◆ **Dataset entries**

※

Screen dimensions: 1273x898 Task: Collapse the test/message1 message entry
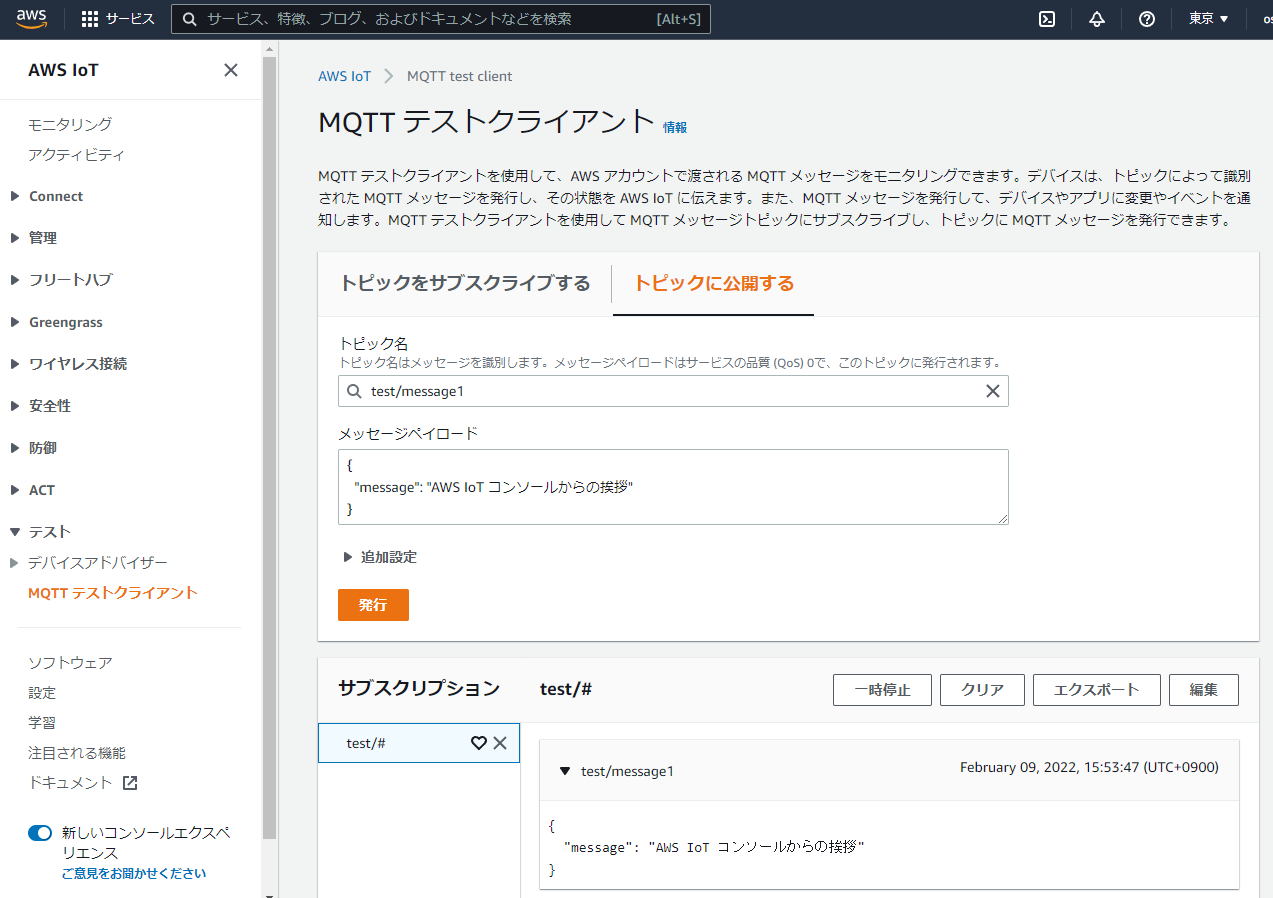point(565,771)
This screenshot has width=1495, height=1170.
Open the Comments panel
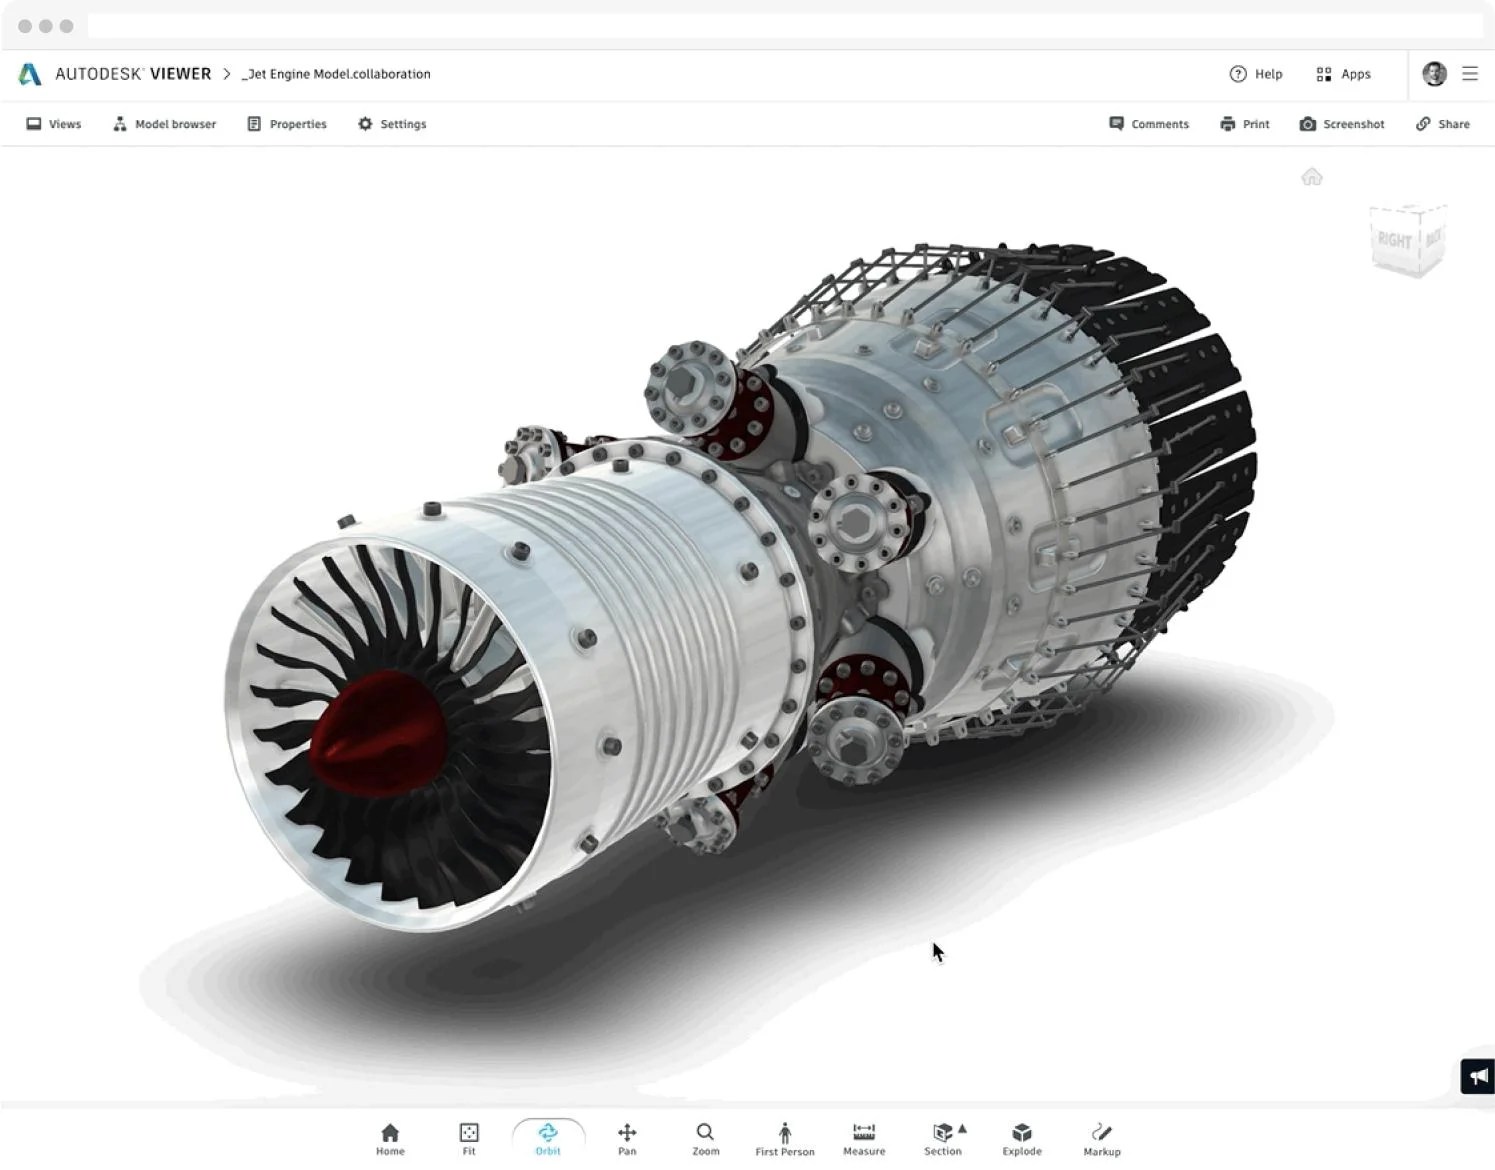(x=1148, y=123)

※

◆ **YOUR INSTRUCTIONS**
Copy exactly, with no pictures, the lines from the line containing "This screenshot has width=1495, height=1170." through the last line of the records above.

◆ **ANSWER TO THIS EXERCISE**
This screenshot has width=1495, height=1170.
Open the Comments panel
(x=1148, y=123)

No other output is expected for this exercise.